• _Exercise aim_
Carry over every entry exactly as it appears in the records.

═══ Data section

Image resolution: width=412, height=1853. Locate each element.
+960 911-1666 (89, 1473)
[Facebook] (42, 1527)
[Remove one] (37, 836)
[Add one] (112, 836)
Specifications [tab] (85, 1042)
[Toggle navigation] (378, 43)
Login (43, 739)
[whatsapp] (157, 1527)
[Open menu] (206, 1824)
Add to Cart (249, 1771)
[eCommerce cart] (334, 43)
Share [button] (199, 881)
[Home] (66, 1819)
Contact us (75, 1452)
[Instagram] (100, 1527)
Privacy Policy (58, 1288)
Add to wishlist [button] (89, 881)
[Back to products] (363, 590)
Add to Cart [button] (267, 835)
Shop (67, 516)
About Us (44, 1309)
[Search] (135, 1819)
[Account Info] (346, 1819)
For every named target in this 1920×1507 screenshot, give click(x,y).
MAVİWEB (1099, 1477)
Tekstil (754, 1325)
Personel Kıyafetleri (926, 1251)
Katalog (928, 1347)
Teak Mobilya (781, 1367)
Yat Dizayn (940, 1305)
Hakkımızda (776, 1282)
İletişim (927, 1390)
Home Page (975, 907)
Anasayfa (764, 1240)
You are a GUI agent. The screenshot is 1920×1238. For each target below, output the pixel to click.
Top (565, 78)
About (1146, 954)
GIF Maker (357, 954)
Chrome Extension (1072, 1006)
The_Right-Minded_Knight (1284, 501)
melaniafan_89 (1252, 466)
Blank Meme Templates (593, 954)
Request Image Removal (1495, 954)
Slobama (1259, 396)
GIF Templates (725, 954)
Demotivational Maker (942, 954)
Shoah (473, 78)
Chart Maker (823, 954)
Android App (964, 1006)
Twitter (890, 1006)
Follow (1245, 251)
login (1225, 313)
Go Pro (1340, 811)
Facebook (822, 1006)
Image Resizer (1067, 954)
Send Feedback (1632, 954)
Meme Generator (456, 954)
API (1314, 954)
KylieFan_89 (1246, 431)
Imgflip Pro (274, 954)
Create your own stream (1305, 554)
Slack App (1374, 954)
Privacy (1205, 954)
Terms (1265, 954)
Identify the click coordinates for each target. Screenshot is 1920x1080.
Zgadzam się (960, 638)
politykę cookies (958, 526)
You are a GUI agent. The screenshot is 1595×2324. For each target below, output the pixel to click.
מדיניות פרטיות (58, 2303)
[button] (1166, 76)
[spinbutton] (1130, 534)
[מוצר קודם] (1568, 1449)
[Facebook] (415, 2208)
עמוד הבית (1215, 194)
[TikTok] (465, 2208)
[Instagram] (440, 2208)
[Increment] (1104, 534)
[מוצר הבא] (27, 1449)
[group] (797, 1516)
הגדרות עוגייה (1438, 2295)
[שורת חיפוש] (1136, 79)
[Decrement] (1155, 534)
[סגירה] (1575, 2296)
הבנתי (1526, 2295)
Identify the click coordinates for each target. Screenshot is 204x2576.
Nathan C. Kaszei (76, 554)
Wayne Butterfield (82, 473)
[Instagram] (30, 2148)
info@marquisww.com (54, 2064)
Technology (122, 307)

══════

• _Task answer_
Image resolution: width=412, height=1853. Locate each element.
+960 911-1666 (89, 1473)
[Facebook] (42, 1527)
[Remove one] (37, 836)
[Add one] (112, 836)
Specifications [tab] (85, 1042)
[Toggle navigation] (378, 43)
Login (43, 739)
[whatsapp] (157, 1527)
[Open menu] (206, 1824)
Add to Cart (249, 1771)
[eCommerce cart] (334, 43)
Share [button] (199, 881)
[Home] (66, 1819)
Contact us (75, 1452)
[Instagram] (100, 1527)
Privacy Policy (58, 1288)
Add to wishlist [button] (89, 881)
[Back to products] (363, 590)
Add to Cart [button] (267, 835)
Shop (67, 516)
About Us (44, 1309)
[Search] (135, 1819)
[Account Info] (346, 1819)
For every named target in this 1920×1507 screenshot, give click(x,y).
MAVİWEB (1099, 1477)
Tekstil (754, 1325)
Personel Kıyafetleri (926, 1251)
Katalog (928, 1347)
Teak Mobilya (781, 1367)
Yat Dizayn (940, 1305)
Hakkımızda (776, 1282)
İletişim (927, 1390)
Home Page (975, 907)
Anasayfa (764, 1240)
You are a GUI agent. The screenshot is 1920×1238. For each target below, output the pixel to click.
Top (565, 78)
About (1146, 954)
GIF Maker (357, 954)
Chrome Extension (1072, 1006)
The_Right-Minded_Knight (1284, 501)
melaniafan_89 (1252, 466)
Blank Meme Templates (593, 954)
Request Image Removal (1495, 954)
Slobama (1259, 396)
GIF Templates (725, 954)
Demotivational Maker (942, 954)
Shoah (473, 78)
Chart Maker (823, 954)
Android App (964, 1006)
Twitter (890, 1006)
Follow (1245, 251)
login (1225, 313)
Go Pro (1340, 811)
Facebook (822, 1006)
Image Resizer (1067, 954)
Send Feedback (1632, 954)
Meme Generator (456, 954)
API (1314, 954)
KylieFan_89 (1246, 431)
Imgflip Pro (274, 954)
Create your own stream (1305, 554)
Slack App (1374, 954)
Privacy (1205, 954)
Terms (1265, 954)
Identify the click coordinates for each target. Screenshot is 1920x1080.
Zgadzam się (960, 638)
politykę cookies (958, 526)
You are a GUI agent. The screenshot is 1595×2324. For each target below, output the pixel to click.
מדיניות פרטיות (58, 2303)
[button] (1166, 76)
[spinbutton] (1130, 534)
[מוצר קודם] (1568, 1449)
[Facebook] (415, 2208)
עמוד הבית (1215, 194)
[TikTok] (465, 2208)
[Instagram] (440, 2208)
[Increment] (1104, 534)
[מוצר הבא] (27, 1449)
[group] (797, 1516)
הגדרות עוגייה (1438, 2295)
[שורת חיפוש] (1136, 79)
[Decrement] (1155, 534)
[סגירה] (1575, 2296)
הבנתי (1526, 2295)
Identify the click coordinates for each target. Screenshot is 204x2576.
Nathan C. Kaszei (76, 554)
Wayne Butterfield (82, 473)
[Instagram] (30, 2148)
info@marquisww.com (54, 2064)
Technology (122, 307)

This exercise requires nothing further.